Materials provided>
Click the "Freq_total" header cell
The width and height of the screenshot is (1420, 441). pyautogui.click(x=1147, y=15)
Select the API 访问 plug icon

---

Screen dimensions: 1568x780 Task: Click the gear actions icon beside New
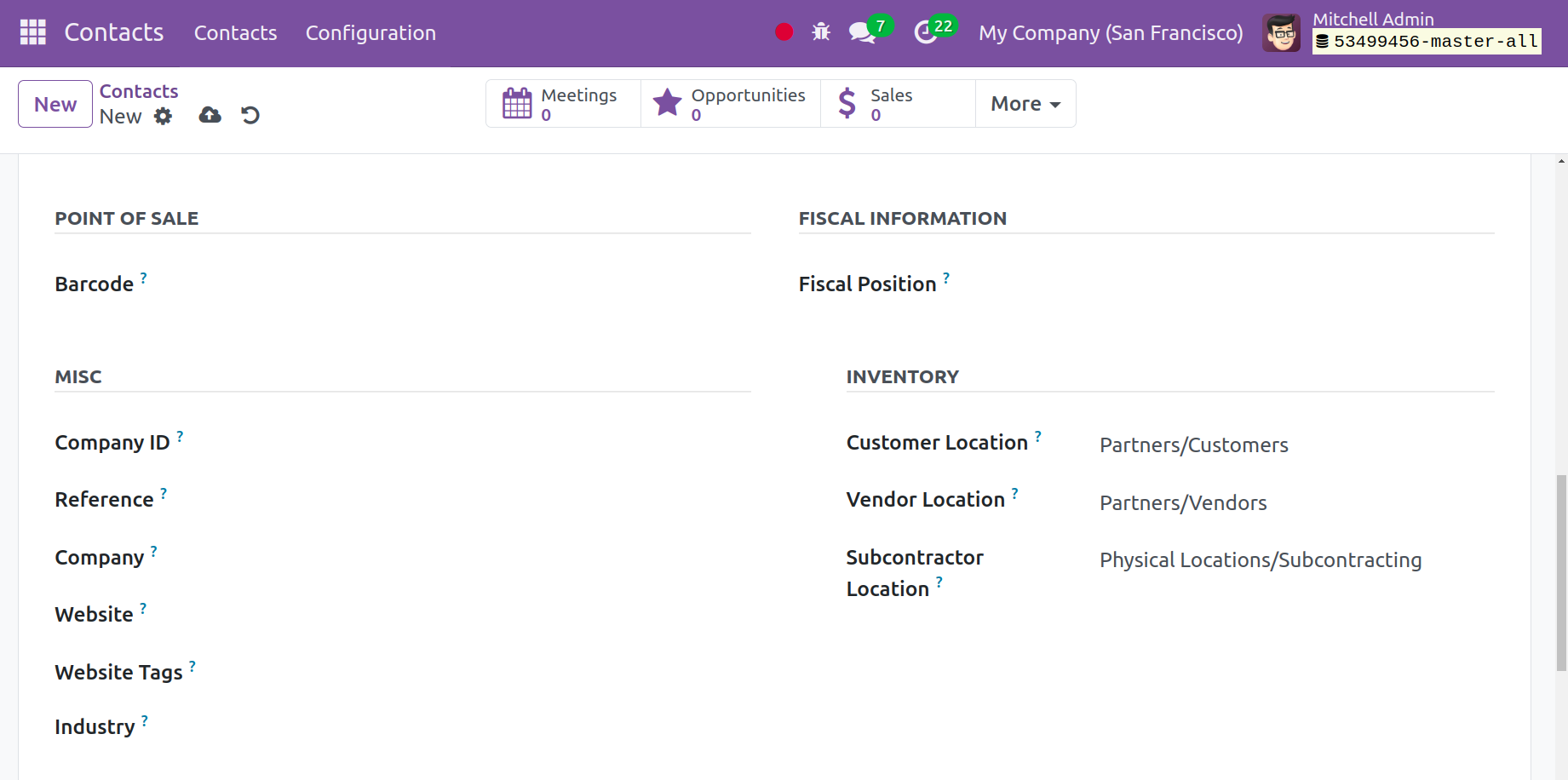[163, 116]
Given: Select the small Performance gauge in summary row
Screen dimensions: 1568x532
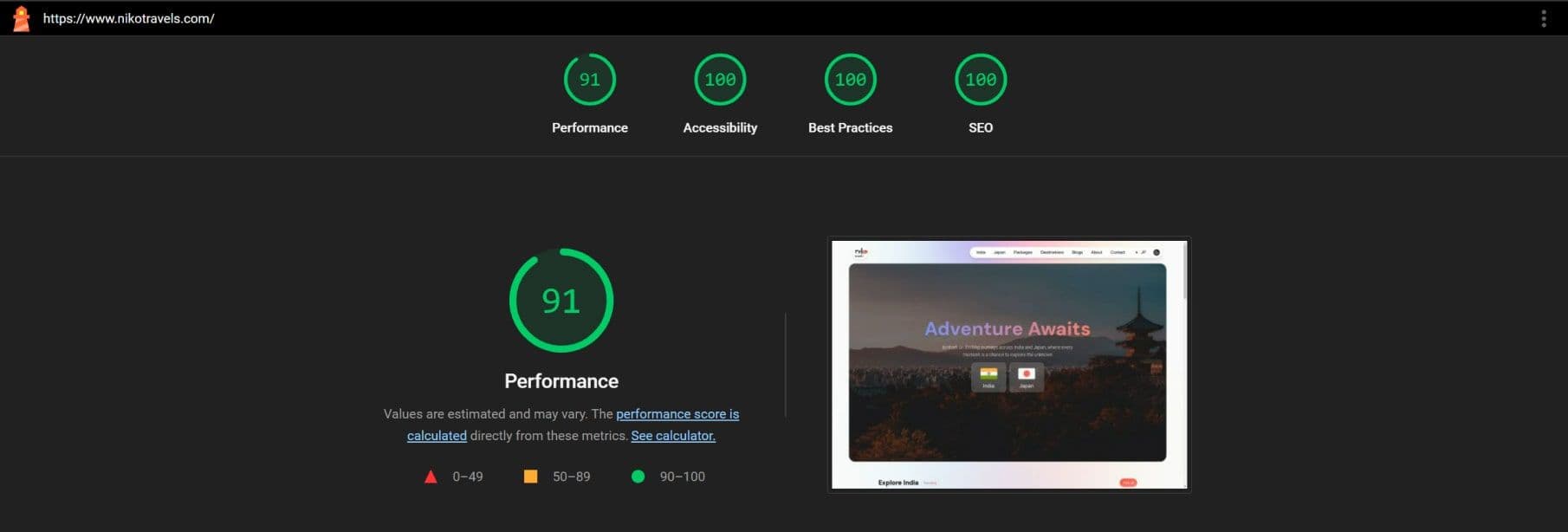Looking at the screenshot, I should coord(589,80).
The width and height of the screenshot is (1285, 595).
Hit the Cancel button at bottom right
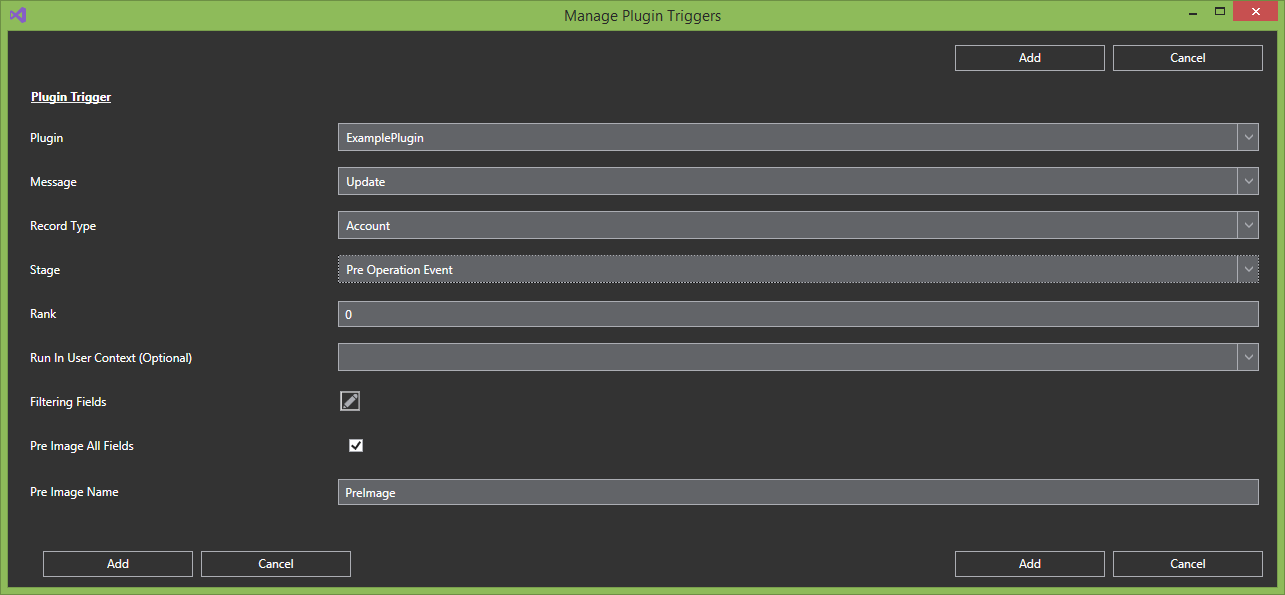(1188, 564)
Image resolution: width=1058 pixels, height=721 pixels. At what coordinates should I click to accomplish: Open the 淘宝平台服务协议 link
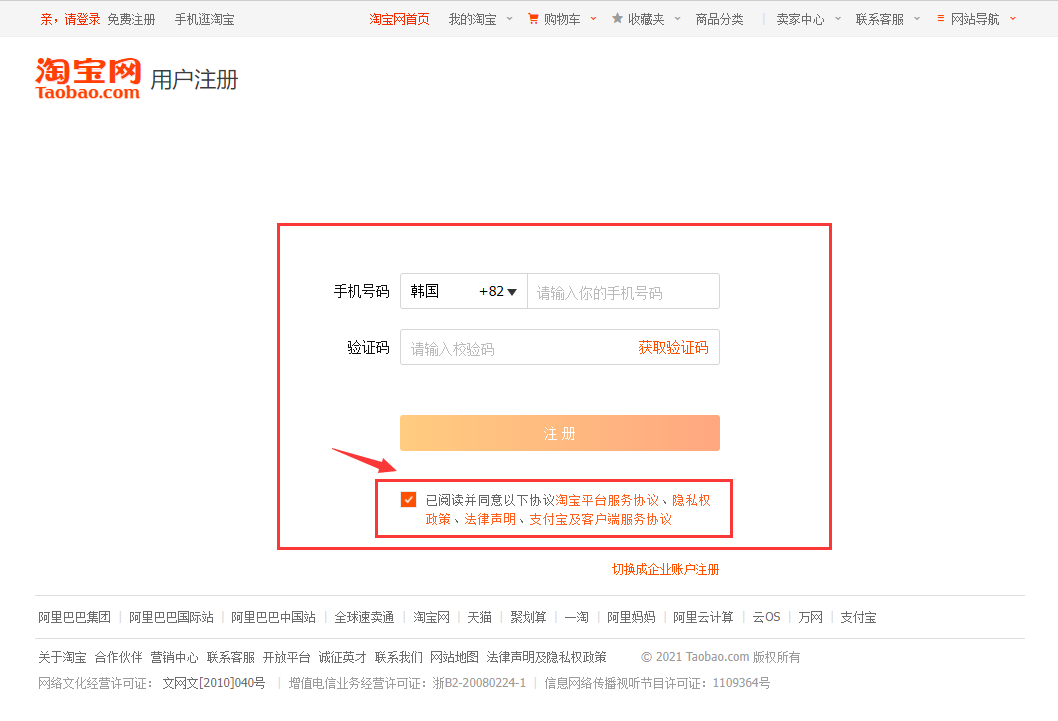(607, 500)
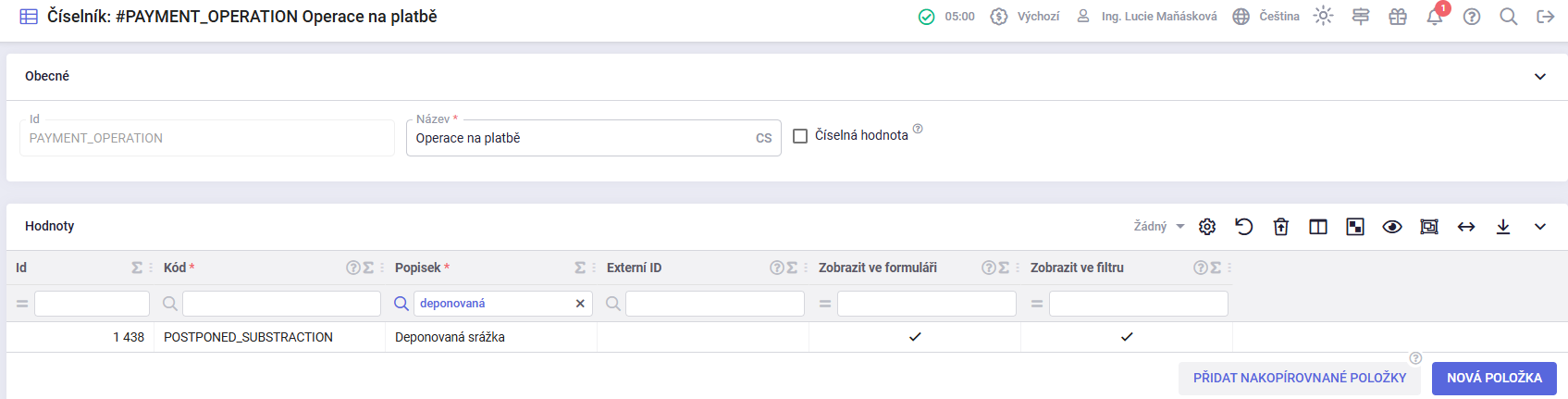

* * *

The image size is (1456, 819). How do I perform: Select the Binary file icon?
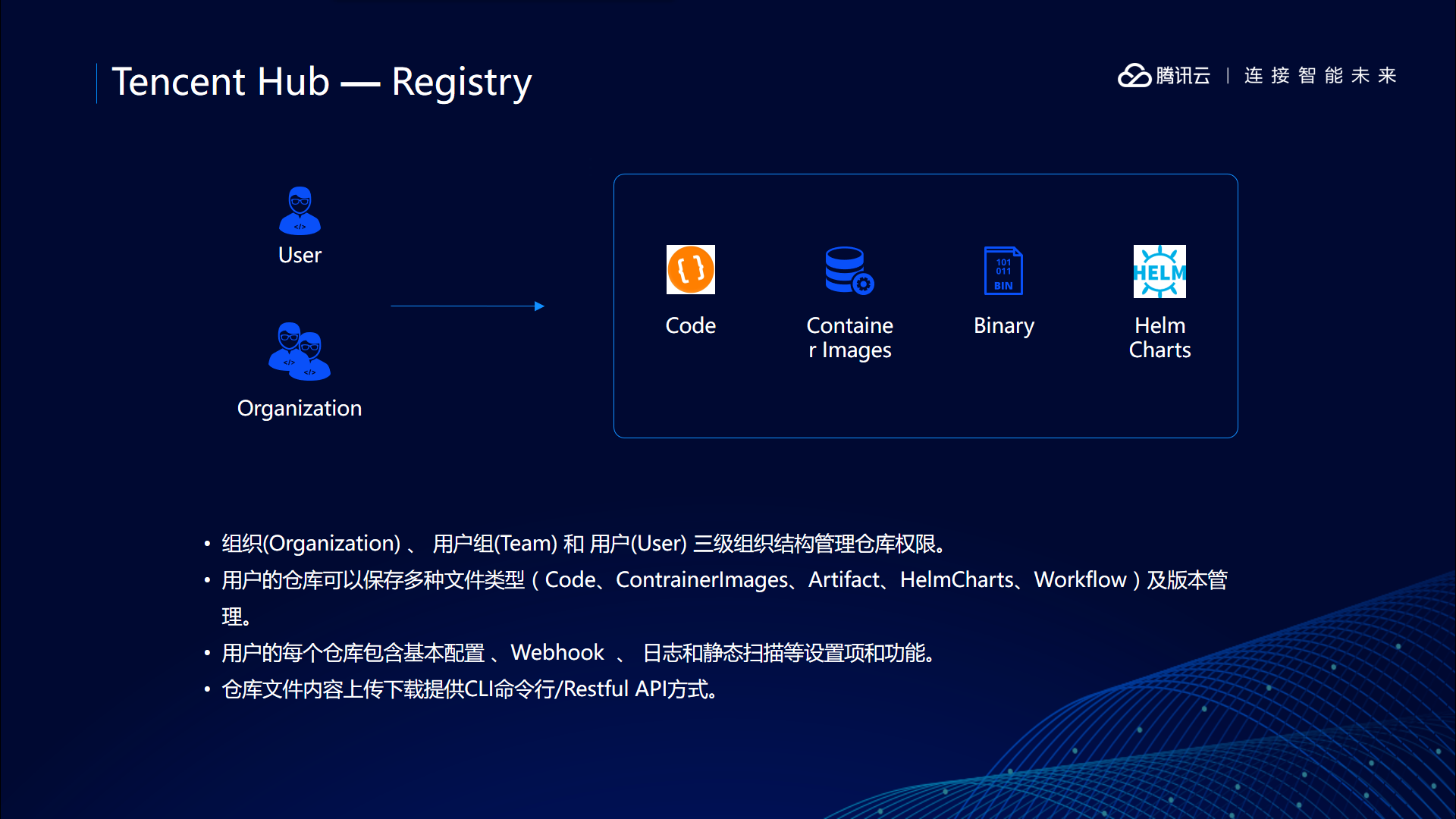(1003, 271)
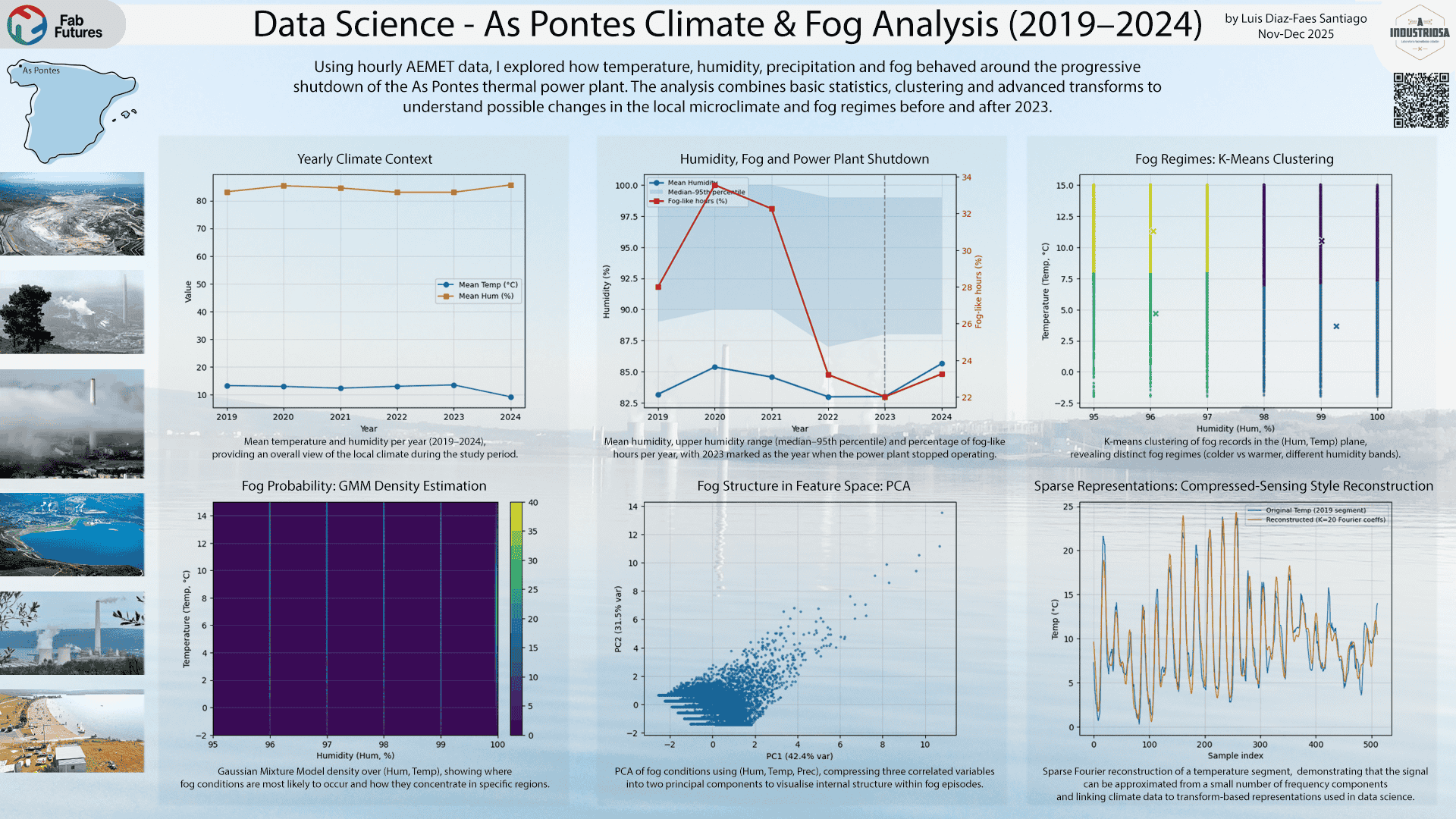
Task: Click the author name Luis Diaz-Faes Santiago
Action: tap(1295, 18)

Task statement>
Reproduce the entries verbatim, starting at the line that contains "The image size" and ending at the line that contains "Action: tap(1295, 18)". Leave the pictures out of your answer.

Response to this exercise>
The image size is (1456, 819). How do I perform: Select the Binary file icon?
(1003, 271)
Task: Click the author name Luis Diaz-Faes Santiago
Action: tap(1295, 18)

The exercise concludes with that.